= Beginning of Section =

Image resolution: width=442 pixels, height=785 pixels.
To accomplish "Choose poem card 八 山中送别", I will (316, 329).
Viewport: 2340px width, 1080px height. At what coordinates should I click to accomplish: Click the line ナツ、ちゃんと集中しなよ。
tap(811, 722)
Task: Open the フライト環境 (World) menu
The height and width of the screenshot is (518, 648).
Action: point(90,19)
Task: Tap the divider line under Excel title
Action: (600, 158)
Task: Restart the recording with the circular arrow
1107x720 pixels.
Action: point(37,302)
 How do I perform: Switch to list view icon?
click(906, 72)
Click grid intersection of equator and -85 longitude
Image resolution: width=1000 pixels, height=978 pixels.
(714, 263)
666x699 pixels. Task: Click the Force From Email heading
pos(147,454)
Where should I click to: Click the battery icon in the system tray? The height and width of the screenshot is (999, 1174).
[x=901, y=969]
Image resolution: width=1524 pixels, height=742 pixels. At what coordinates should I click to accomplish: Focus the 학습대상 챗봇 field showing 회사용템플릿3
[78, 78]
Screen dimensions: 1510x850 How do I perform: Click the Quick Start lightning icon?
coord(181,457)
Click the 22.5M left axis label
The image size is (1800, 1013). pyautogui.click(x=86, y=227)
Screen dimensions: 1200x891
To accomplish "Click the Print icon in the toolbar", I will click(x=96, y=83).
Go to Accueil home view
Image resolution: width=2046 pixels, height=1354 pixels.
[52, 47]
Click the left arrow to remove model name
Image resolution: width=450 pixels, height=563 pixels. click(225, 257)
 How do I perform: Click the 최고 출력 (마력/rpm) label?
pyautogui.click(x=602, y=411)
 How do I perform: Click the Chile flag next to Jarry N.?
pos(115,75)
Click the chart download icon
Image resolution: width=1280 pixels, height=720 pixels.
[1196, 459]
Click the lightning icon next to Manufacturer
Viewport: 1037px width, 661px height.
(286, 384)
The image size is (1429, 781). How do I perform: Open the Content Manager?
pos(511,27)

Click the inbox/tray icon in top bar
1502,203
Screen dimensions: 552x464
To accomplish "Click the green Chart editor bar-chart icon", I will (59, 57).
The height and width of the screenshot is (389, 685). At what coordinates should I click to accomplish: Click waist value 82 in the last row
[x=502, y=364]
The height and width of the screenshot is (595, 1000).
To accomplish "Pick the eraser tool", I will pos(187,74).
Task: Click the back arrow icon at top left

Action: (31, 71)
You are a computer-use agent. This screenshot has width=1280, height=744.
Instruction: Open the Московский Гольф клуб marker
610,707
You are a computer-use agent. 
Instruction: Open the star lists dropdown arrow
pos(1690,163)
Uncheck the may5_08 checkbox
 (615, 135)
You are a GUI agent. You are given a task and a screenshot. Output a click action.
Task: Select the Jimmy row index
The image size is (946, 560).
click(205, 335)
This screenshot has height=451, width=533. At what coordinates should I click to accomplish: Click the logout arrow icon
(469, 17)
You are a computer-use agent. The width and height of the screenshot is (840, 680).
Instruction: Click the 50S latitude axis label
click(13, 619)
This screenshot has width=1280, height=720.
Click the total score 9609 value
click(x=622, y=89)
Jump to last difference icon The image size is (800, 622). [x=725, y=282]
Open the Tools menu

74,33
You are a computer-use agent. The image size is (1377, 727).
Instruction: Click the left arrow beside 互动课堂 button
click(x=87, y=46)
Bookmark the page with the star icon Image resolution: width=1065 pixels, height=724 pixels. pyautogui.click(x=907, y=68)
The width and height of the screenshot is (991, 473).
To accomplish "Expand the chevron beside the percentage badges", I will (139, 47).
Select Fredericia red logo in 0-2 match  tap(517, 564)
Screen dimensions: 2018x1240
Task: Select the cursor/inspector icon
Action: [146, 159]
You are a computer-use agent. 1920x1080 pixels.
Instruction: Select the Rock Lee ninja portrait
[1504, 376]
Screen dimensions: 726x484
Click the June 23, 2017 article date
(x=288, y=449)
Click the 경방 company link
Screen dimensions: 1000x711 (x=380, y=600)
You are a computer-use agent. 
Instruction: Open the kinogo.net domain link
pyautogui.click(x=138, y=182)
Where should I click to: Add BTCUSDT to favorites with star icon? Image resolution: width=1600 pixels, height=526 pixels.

= End of Section =

Please write the listing out again, matching each line exactly.

Response to this exercise:
Image resolution: width=442 pixels, height=785 pixels.
To accomplish "Choose poem card 八 山中送别", I will (316, 329).
Viewport: 2340px width, 1080px height. At what coordinates should I click to accomplish: Click the line ナツ、ちゃんと集中しなよ。
tap(811, 722)
Task: Open the フライト環境 (World) menu
The height and width of the screenshot is (518, 648).
Action: point(90,19)
Task: Tap the divider line under Excel title
Action: (600, 158)
Task: Restart the recording with the circular arrow
1107x720 pixels.
Action: point(37,302)
 How do I perform: Switch to list view icon?
click(906, 72)
Click grid intersection of equator and -85 longitude
Image resolution: width=1000 pixels, height=978 pixels.
(714, 263)
666x699 pixels. Task: Click the Force From Email heading
pos(147,454)
Where should I click to: Click the battery icon in the system tray? The height and width of the screenshot is (999, 1174).
[x=901, y=969]
Image resolution: width=1524 pixels, height=742 pixels. At what coordinates should I click to accomplish: Focus the 학습대상 챗봇 field showing 회사용템플릿3
[78, 78]
Screen dimensions: 1510x850 How do I perform: Click the Quick Start lightning icon?
coord(181,457)
Click the 22.5M left axis label
The image size is (1800, 1013). pyautogui.click(x=86, y=227)
Screen dimensions: 1200x891
To accomplish "Click the Print icon in the toolbar", I will click(x=96, y=83).
Go to Accueil home view
Image resolution: width=2046 pixels, height=1354 pixels.
[52, 47]
Click the left arrow to remove model name
Image resolution: width=450 pixels, height=563 pixels. click(225, 257)
 How do I perform: Click the 최고 출력 (마력/rpm) label?
pyautogui.click(x=602, y=411)
 How do I perform: Click the Chile flag next to Jarry N.?
pos(115,75)
Click the chart download icon
Image resolution: width=1280 pixels, height=720 pixels.
[1196, 459]
Click the lightning icon next to Manufacturer
Viewport: 1037px width, 661px height.
(286, 384)
The image size is (1429, 781). How do I perform: Open the Content Manager?
pos(511,27)

Click the inbox/tray icon in top bar
1502,203
Screen dimensions: 552x464
To accomplish "Click the green Chart editor bar-chart icon", I will (59, 57).
The height and width of the screenshot is (389, 685). At what coordinates should I click to accomplish: Click waist value 82 in the last row
[x=502, y=364]
The height and width of the screenshot is (595, 1000).
To accomplish "Pick the eraser tool", I will pos(187,74).
Task: Click the back arrow icon at top left

Action: (31, 71)
You are a computer-use agent. This screenshot has width=1280, height=744.
Instruction: Open the Московский Гольф клуб marker
610,707
You are a computer-use agent. 
Instruction: Open the star lists dropdown arrow
pos(1690,163)
Uncheck the may5_08 checkbox
 (615, 135)
You are a GUI agent. You are given a task and a screenshot. Output a click action.
Task: Select the Jimmy row index
The image size is (946, 560).
click(205, 335)
This screenshot has height=451, width=533. At what coordinates should I click to accomplish: Click the logout arrow icon
(469, 17)
You are a computer-use agent. The width and height of the screenshot is (840, 680).
Instruction: Click the 50S latitude axis label
click(13, 619)
This screenshot has width=1280, height=720.
Click the total score 9609 value
click(x=622, y=89)
Jump to last difference icon The image size is (800, 622). [x=725, y=282]
Open the Tools menu

74,33
You are a computer-use agent. The image size is (1377, 727).
Instruction: Click the left arrow beside 互动课堂 button
click(x=87, y=46)
Bookmark the page with the star icon Image resolution: width=1065 pixels, height=724 pixels. pyautogui.click(x=907, y=68)
The width and height of the screenshot is (991, 473).
To accomplish "Expand the chevron beside the percentage badges", I will (139, 47).
Select Fredericia red logo in 0-2 match  tap(517, 564)
Screen dimensions: 2018x1240
Task: Select the cursor/inspector icon
Action: [146, 159]
You are a computer-use agent. 1920x1080 pixels.
Instruction: Select the Rock Lee ninja portrait
[1504, 376]
Screen dimensions: 726x484
Click the June 23, 2017 article date
(x=288, y=449)
Click the 경방 company link
Screen dimensions: 1000x711 (x=380, y=600)
You are a computer-use agent. 
Instruction: Open the kinogo.net domain link
pyautogui.click(x=138, y=182)
Where should I click to: Add BTCUSDT to favorites with star icon? Image resolution: width=1600 pixels, height=526 pixels.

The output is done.